> WHAT THIS TASK INVOLVES:
Using the records below, find how many lines hold the word "screenshot" and reply with only that number.

> MATERIAL TO PROCESS:
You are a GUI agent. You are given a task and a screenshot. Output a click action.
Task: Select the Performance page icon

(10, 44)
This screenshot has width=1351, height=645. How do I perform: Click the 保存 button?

==

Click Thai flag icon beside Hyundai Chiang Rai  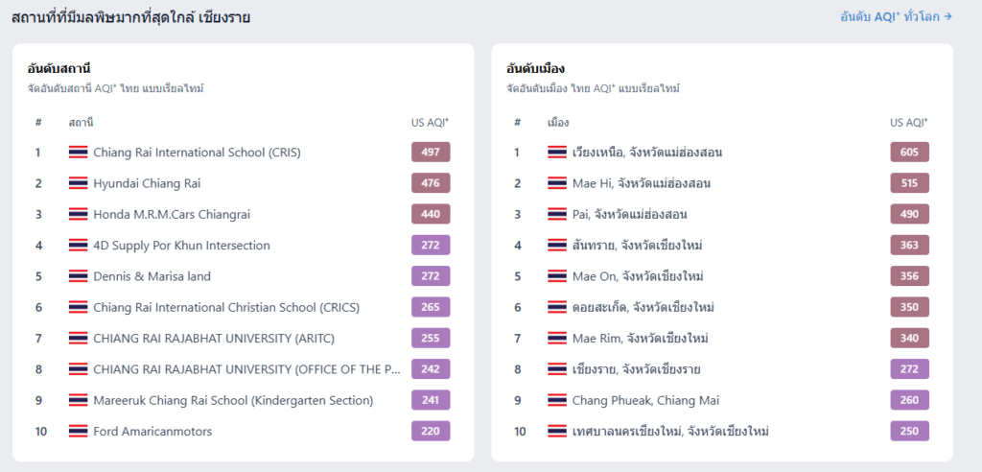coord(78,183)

> ANSWER BOX:
2